RI News Portal. Badung, 17 November 2025 – Pantai Kuta, salah satu landmark pariwisata Bali yang sejak dekade 1970-an dikenal sebagai magnet bagi wisatawan domestik dan internasional berkat pasir putihnya yang halus, panorama matahari terbenam yang mempesona, serta ombak ramah untuk peselancar pemula, kini menghadapi krisis lingkungan serius. Abrasi gelombang tinggi beberapa hari lalu telah meninggalkan jejak kerusakan signifikan, disertai tumpukan sampah yang belum tertangani, mengubah wajah pantai ikonik ini menjadi pemandangan yang memprihatinkan.
Pantauan langsung di lapangan menunjukkan bahwa garis pantai Kuta dipenuhi puing-puing abrasi bercampur sampah organik dan anorganik, mulai dari plastik, kayu apung, hingga limbah rumah tangga yang terbawa arus. Kondisi ini tidak hanya mengurangi estetika alamiah pantai, tetapi juga menimbulkan risiko kesehatan dan lingkungan jangka panjang. Fasilitas wisata yang biasanya lengkap—termasuk warung makan, penyewaan papan selancar, dan area istirahat—kini terancam terganggu oleh dampak pasca-abrasi ini.
Seorang pedagang lokal yang telah berjualan di kawasan tersebut selama puluhan tahun menggambarkan abrasi kali ini sebagai yang paling parah dalam ingatannya. “Ini yang terburuk sejak saya mulai berdagang di sini. Sampah menumpuk di mana-mana, terutama di pasir, padahal kami para pedagang rutin membersihkan area dagang kami sendiri setiap hari. Sebelum pulang, semua sampah dikumpulkan dulu untuk dibuang dengan benar,” katanya kepada tim lapangan, sambil memilih anonim untuk menghindari potensi konflik.

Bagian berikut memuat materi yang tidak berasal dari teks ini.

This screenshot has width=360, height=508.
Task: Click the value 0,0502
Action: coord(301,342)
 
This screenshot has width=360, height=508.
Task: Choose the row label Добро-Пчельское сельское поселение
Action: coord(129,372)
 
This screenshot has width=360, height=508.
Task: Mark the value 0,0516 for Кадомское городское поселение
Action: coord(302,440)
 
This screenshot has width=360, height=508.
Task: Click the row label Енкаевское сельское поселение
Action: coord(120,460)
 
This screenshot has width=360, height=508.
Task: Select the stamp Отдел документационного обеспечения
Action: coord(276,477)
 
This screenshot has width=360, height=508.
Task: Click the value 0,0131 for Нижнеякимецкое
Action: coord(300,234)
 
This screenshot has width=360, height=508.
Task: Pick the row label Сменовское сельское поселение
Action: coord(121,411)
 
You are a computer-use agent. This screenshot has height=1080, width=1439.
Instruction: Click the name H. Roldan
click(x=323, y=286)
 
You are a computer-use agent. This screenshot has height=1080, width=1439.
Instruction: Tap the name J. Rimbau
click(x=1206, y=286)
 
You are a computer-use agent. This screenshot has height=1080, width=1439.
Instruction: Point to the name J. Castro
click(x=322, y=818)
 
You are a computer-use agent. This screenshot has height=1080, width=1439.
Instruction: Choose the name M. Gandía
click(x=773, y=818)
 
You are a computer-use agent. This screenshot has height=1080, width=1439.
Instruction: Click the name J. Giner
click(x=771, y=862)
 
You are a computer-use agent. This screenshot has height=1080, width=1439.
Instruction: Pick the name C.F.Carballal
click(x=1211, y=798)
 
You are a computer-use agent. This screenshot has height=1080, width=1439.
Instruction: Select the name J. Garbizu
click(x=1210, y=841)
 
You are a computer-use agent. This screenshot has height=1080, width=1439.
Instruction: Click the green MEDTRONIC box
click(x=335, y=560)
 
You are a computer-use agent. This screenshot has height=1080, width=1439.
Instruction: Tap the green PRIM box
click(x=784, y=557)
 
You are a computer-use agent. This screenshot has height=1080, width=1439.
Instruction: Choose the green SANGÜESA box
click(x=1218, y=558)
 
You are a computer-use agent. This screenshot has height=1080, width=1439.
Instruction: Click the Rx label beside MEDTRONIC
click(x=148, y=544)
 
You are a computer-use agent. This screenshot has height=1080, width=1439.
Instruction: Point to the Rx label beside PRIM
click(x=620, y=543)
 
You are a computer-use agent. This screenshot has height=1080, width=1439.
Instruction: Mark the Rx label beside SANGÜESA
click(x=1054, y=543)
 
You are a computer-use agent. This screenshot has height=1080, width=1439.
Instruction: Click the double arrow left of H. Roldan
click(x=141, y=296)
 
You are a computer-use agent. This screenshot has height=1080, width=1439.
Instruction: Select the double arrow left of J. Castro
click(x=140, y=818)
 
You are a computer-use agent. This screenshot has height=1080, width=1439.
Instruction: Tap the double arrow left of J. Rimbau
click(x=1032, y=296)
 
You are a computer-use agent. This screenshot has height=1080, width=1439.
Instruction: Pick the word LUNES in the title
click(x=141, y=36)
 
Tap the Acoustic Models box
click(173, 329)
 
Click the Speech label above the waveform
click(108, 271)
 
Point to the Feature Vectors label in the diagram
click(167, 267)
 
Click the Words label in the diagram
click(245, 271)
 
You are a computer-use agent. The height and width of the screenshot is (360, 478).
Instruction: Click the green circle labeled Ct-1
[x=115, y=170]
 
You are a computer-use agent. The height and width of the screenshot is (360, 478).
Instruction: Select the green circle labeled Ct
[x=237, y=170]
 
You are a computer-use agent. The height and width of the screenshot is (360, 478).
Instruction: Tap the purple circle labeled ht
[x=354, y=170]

Pengamatan ini diperkuat oleh pengunjung setia, Aditya, yang ditemui pada Sabtu, 15 November 2025, saat melintas di dekat salah satu tumpukan sampah di wilayah Kuta, Kabupaten Badung. “Kondisi ini benar-benar mengganggu pandangan, apalagi saat berjalan di tepi pantai. Sebagai pengunjung, saya merasa tidak nyaman melihat objek wisata sekelas Kuta seperti ini,” ujarnya. Ia menambahkan bahwa selain visual yang rusak, tumpukan sampah tersebut mulai memancarkan bau tidak sedap, terutama di bawah terik matahari siang. “Ini bisa merusak citra pantai secara keseluruhan, terutama bagi wisatawan mancanegara yang datang untuk menikmati keindahan alam. Jika dibiarkan, dampaknya akan lebih luas,” tegas Aditya.
Dari perspektif akademis, fenomena ini mencerminkan interaksi kompleks antara perubahan iklim, pengelolaan limbah pesisir, dan tekanan antropogenik di destinasi wisata massal. Studi lingkungan pesisir di Bali menunjukkan bahwa abrasi di Kuta bukanlah kejadian isolasi; faktor seperti naiknya permukaan air laut, hilangnya vegetasi penahan (seperti mangrove di wilayah sekitar), dan aliran sampah dari sungai-sungai hulu memperburuk situasi. Tumpukan sampah pasca-abrasi tidak hanya estetis, tetapi juga ekologis: polutan mikroplastik dapat masuk rantai makanan laut, mengancam biota pantai dan kesehatan manusia.
Baca juga : Dominasi Porami FC di Turnamen Batu Jung: Studi Kasus Sportivitas dan Kohesi Tim Lokal
Para pedagang dan pengunjung secara kolektif menyuarakan harapan agar otoritas terkait—termasuk pemerintah daerah dan instansi lingkungan—segera mengambil tindakan konkret. Upaya penanganan jangka pendek, seperti pengerahan tim pembersihan massal dan pengangkutan sampah, dianggap mendesak untuk memulihkan daya tarik pantai. Sementara itu, strategi jangka panjang seperti restorasi garis pantai melalui penanaman vegetasi tahan abrasi, peningkatan sistem pengelolaan sampah terintegrasi, dan edukasi masyarakat tentang pencegahan limbah, menjadi kunci untuk mencegah rekurensi.
Situasi di Pantai Kuta saat ini menjadi pengingat bahwa keindahan alam yang menjadi andalan pariwisata Bali rentan terhadap kelalaian pengelolaan. Tanpa intervensi cepat dan berkelanjutan, ikon wisata yang telah menarik jutaan pengunjung sejak era 1970-an ini berisiko kehilangan pesonanya, dengan implikasi ekonomi bagi ribuan pelaku usaha lokal. Pemantauan berkelanjutan diperlukan untuk memastikan pemulihan yang holistik.